### WHAT NEEDS TO BE DONE
The data should be restated word for word, in full.
Segment Start: DATA SUPPLIED
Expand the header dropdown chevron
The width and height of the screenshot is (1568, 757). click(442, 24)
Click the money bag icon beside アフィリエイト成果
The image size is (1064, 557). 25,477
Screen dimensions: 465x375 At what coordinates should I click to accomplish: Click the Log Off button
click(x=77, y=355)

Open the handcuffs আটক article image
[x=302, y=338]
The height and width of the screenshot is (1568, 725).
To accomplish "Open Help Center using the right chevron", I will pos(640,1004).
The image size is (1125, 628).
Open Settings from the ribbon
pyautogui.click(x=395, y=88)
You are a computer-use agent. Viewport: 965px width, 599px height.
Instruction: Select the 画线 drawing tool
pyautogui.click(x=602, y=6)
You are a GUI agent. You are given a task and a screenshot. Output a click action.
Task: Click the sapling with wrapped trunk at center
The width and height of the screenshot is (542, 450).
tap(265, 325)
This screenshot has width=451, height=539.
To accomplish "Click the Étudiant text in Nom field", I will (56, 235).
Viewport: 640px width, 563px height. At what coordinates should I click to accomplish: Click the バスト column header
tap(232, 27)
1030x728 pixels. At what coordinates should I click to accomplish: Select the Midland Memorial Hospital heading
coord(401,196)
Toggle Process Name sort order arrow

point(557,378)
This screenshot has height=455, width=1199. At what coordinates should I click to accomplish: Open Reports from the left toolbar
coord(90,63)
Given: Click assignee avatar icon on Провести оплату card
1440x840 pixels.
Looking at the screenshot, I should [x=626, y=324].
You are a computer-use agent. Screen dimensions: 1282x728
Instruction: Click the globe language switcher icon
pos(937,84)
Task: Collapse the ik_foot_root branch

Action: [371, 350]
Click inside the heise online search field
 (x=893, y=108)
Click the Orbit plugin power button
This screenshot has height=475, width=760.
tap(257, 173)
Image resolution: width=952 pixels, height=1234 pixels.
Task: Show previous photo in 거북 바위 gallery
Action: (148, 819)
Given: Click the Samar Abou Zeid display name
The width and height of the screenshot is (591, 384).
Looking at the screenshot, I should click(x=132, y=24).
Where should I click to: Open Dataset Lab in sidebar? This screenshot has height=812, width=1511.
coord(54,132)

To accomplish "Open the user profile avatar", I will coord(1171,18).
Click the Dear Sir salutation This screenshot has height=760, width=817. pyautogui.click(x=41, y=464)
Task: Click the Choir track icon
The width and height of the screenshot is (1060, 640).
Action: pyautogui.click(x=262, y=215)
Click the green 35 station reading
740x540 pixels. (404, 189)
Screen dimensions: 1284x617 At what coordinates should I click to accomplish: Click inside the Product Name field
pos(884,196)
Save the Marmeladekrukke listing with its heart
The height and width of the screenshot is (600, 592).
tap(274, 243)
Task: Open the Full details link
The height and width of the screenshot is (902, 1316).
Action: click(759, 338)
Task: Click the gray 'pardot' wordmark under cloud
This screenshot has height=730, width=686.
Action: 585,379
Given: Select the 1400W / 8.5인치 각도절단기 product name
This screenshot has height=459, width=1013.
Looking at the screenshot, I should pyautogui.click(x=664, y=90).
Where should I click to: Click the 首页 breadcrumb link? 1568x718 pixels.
Segment End: DATA SUPPLIED
### ANSWER TO THIS EXERCISE
Expand the header dropdown chevron
The width and height of the screenshot is (1568, 757). click(442, 24)
Click the money bag icon beside アフィリエイト成果
The image size is (1064, 557). 25,477
Screen dimensions: 465x375 At what coordinates should I click to accomplish: Click the Log Off button
click(x=77, y=355)

Open the handcuffs আটক article image
[x=302, y=338]
The height and width of the screenshot is (1568, 725).
To accomplish "Open Help Center using the right chevron", I will pos(640,1004).
The image size is (1125, 628).
Open Settings from the ribbon
pyautogui.click(x=395, y=88)
You are a computer-use agent. Viewport: 965px width, 599px height.
Instruction: Select the 画线 drawing tool
pyautogui.click(x=602, y=6)
You are a GUI agent. You are given a task and a screenshot. Output a click action.
Task: Click the sapling with wrapped trunk at center
The width and height of the screenshot is (542, 450).
tap(265, 325)
This screenshot has width=451, height=539.
To accomplish "Click the Étudiant text in Nom field", I will (56, 235).
Viewport: 640px width, 563px height. At what coordinates should I click to accomplish: Click the バスト column header
tap(232, 27)
1030x728 pixels. At what coordinates should I click to accomplish: Select the Midland Memorial Hospital heading
coord(401,196)
Toggle Process Name sort order arrow

point(557,378)
This screenshot has height=455, width=1199. At what coordinates should I click to accomplish: Open Reports from the left toolbar
coord(90,63)
Given: Click assignee avatar icon on Провести оплату card
1440x840 pixels.
Looking at the screenshot, I should [x=626, y=324].
You are a computer-use agent. Screen dimensions: 1282x728
Instruction: Click the globe language switcher icon
pos(937,84)
Task: Collapse the ik_foot_root branch

Action: [371, 350]
Click inside the heise online search field
 (x=893, y=108)
Click the Orbit plugin power button
This screenshot has height=475, width=760.
tap(257, 173)
Image resolution: width=952 pixels, height=1234 pixels.
Task: Show previous photo in 거북 바위 gallery
Action: (148, 819)
Given: Click the Samar Abou Zeid display name
The width and height of the screenshot is (591, 384).
Looking at the screenshot, I should click(x=132, y=24).
Where should I click to: Open Dataset Lab in sidebar? This screenshot has height=812, width=1511.
coord(54,132)

To accomplish "Open the user profile avatar", I will coord(1171,18).
Click the Dear Sir salutation This screenshot has height=760, width=817. pyautogui.click(x=41, y=464)
Task: Click the Choir track icon
The width and height of the screenshot is (1060, 640).
Action: pyautogui.click(x=262, y=215)
Click the green 35 station reading
740x540 pixels. (404, 189)
Screen dimensions: 1284x617 At what coordinates should I click to accomplish: Click inside the Product Name field
pos(884,196)
Save the Marmeladekrukke listing with its heart
The height and width of the screenshot is (600, 592).
tap(274, 243)
Task: Open the Full details link
The height and width of the screenshot is (902, 1316).
Action: click(759, 338)
Task: Click the gray 'pardot' wordmark under cloud
This screenshot has height=730, width=686.
Action: 585,379
Given: Select the 1400W / 8.5인치 각도절단기 product name
This screenshot has height=459, width=1013.
Looking at the screenshot, I should pyautogui.click(x=664, y=90).
Where should I click to: Click the 首页 breadcrumb link? 1568x718 pixels.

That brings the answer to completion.